PALANGKARAYA, KOMPAS — Penggunaan bahasa Dayak dalam kehidupan sehari-hari mulai berkurang. Beberapa bahasa subsuku Dayak pun masuk ancaman kepunahan.
Penggagas Komunitas I Love Kutak Itah, Abbey Pantar, mengungkapkan, banyak anak muda tidak lagi memahami bahasa Dayak, khususnya Dayak Ngaju. Hal itu melandasi dirinya membentuk komunitas bahasa Dayak untuk mendorong penggunaan bahasa lokal.
”Ini bentuk sosialisasi agar anak muda Dayak bangga memakai bahasa Dayak, khususnya Ngaju,” kata Abbey di Palangkaraya, Kalimantan Tengah, Minggu (22/7/2018).

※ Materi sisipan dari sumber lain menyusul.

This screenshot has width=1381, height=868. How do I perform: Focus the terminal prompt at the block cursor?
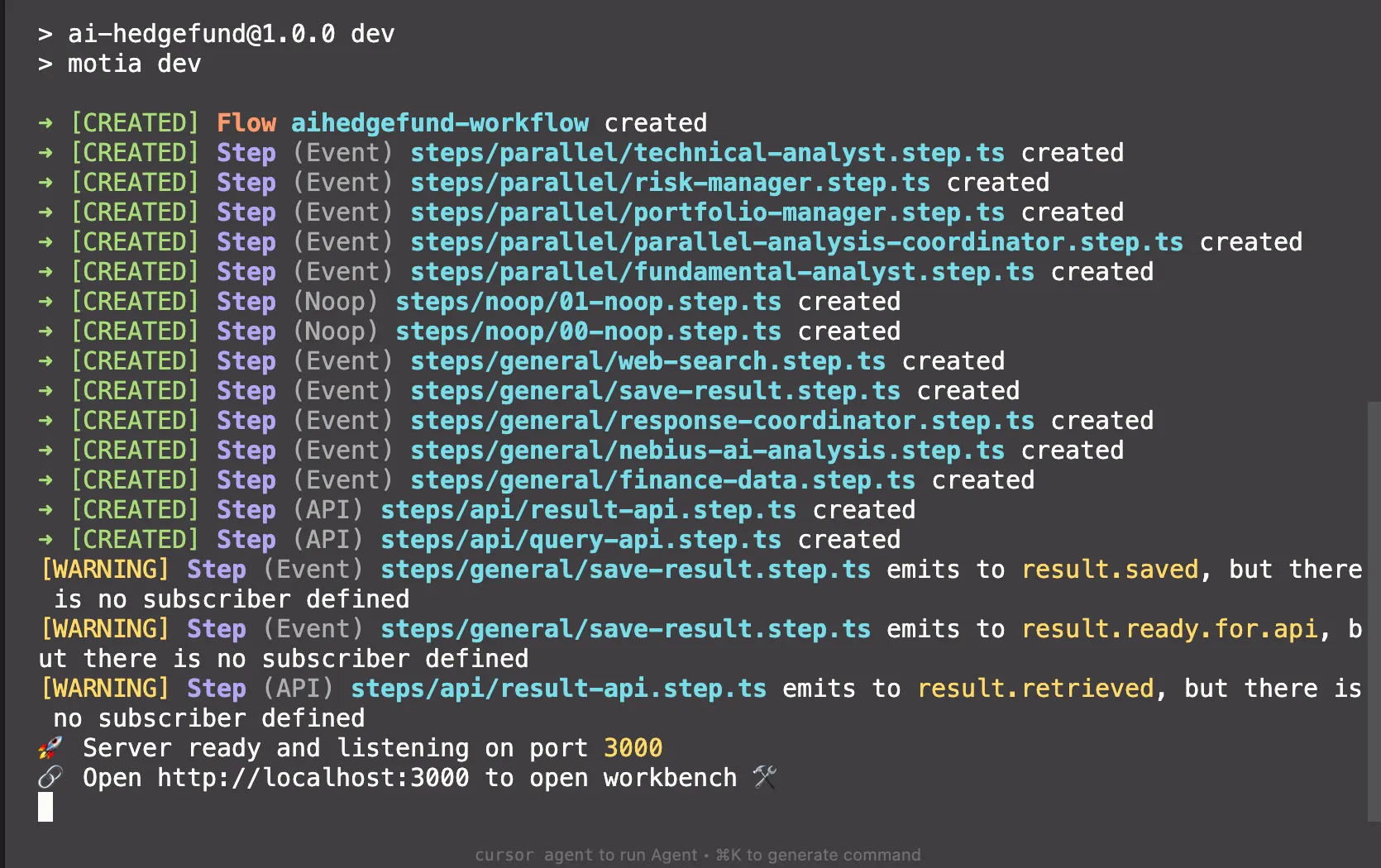pyautogui.click(x=45, y=807)
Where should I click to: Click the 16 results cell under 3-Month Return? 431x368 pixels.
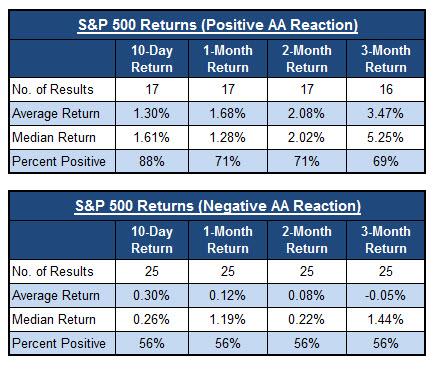pyautogui.click(x=386, y=89)
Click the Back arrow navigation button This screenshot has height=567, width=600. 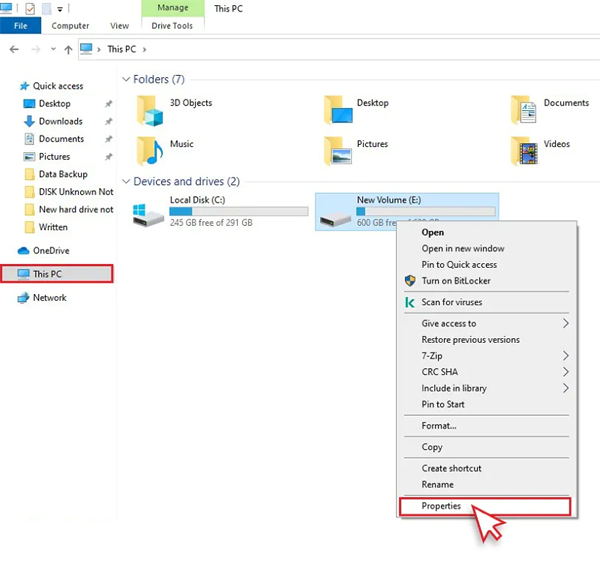coord(14,49)
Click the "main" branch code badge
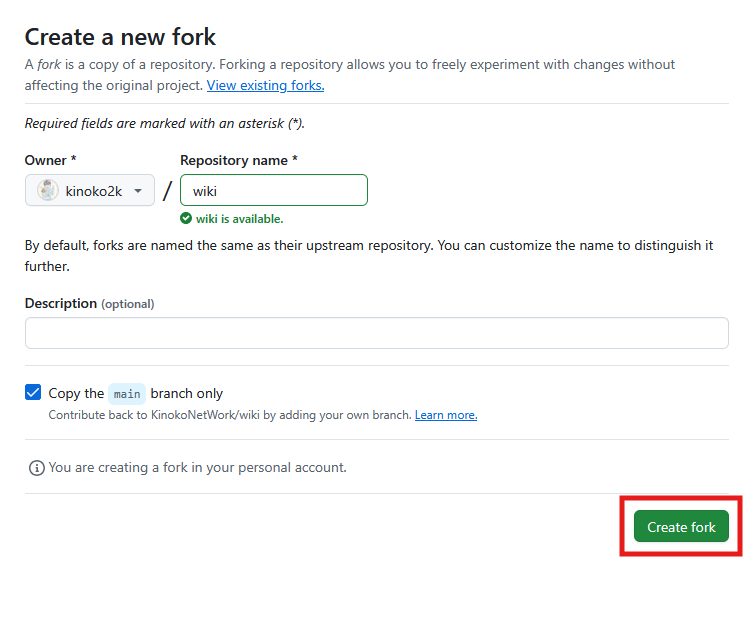753x642 pixels. pos(127,394)
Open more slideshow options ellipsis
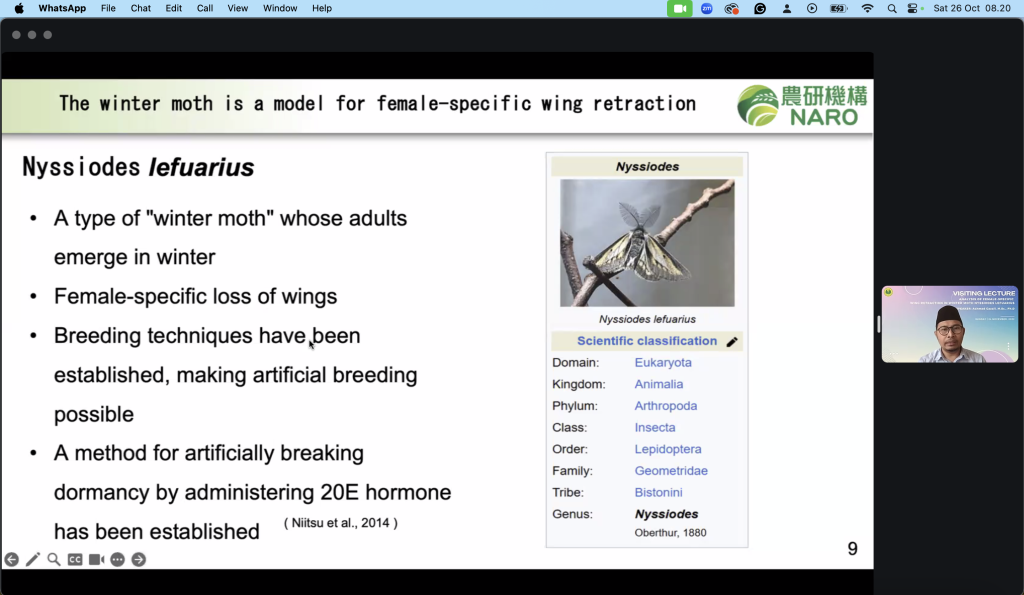The width and height of the screenshot is (1024, 595). [118, 560]
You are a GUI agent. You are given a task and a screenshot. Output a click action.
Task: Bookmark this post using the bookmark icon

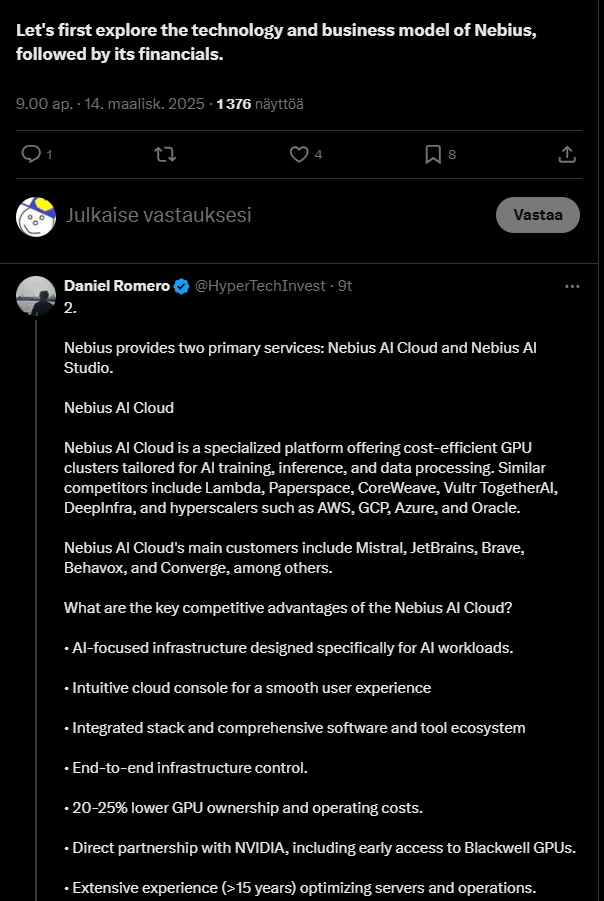pyautogui.click(x=433, y=154)
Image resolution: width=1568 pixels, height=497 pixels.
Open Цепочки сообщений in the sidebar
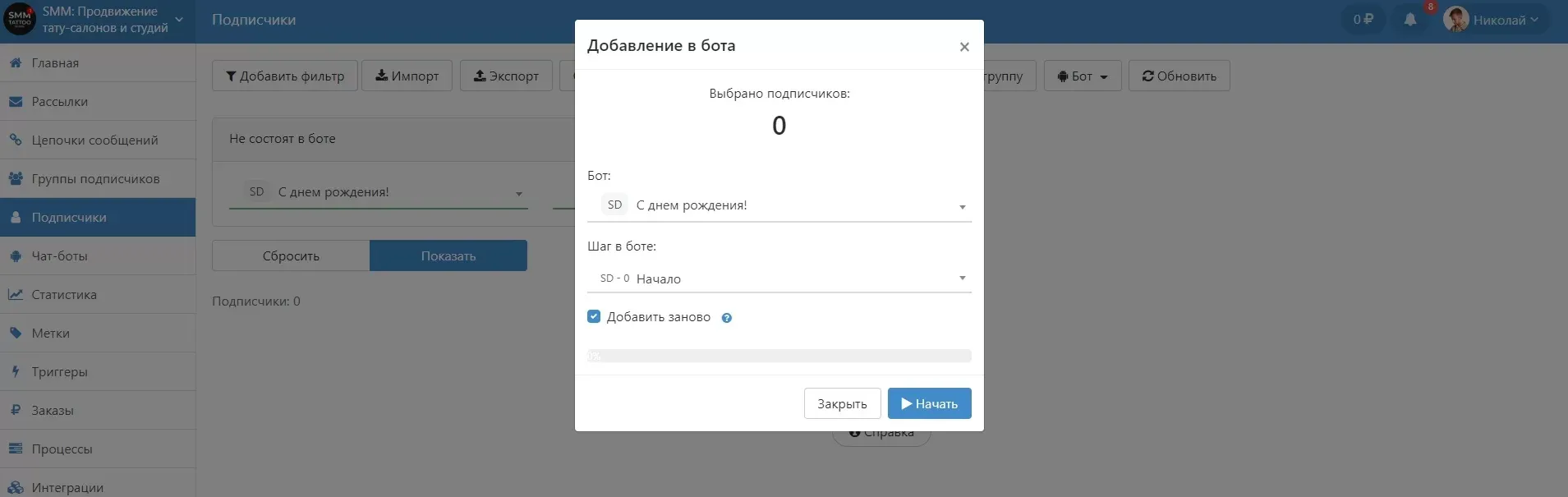pyautogui.click(x=98, y=140)
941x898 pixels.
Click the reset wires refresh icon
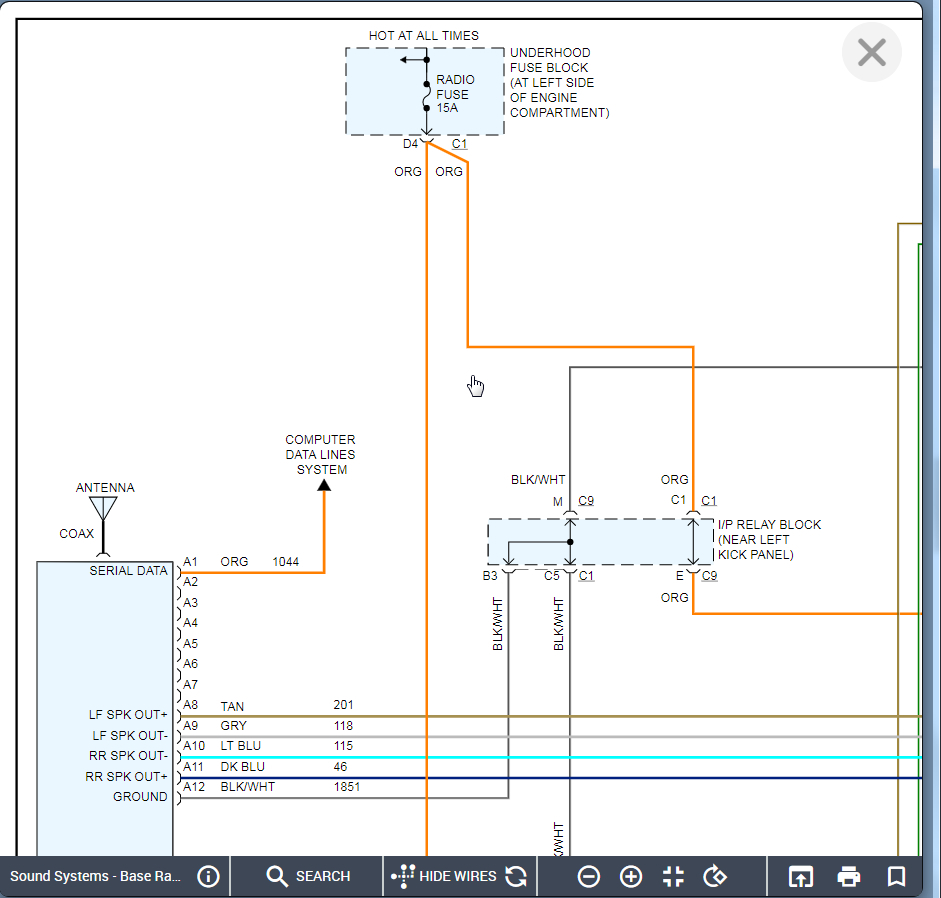[516, 877]
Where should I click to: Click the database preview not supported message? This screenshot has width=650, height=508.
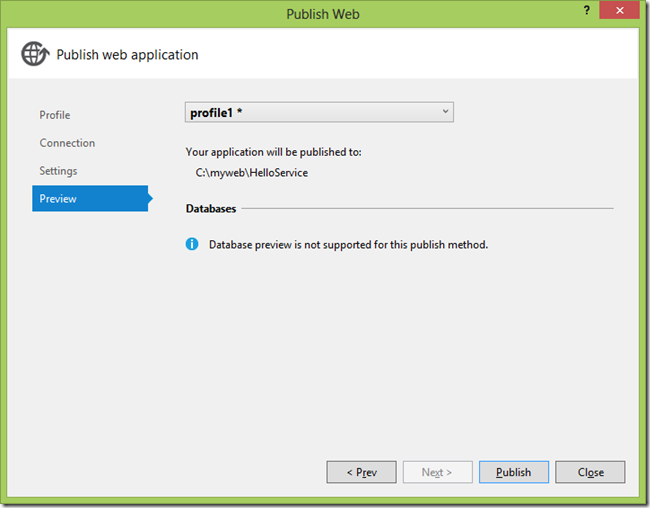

Sabtu lalu, Abbey dan komunitasnya membuat acara bincang-bincang bertema ”Mahaga Basa Dayak” yang berarti ’Menjaga Bahasa Dayak’. Hadir pula budayawan sekaligus sastrawan asal Kalteng, Jean Jaques Kusni; peneliti Balai Bahasa Kalteng, Anthony Suryanyahu; dan akademisi Paulus Dhanarto.
Menurut Anthony, di Kalteng lebih kurang ada 400 bahasa Dayak beserta sub-sukunya. Total penuturnya 1,4 juta orang.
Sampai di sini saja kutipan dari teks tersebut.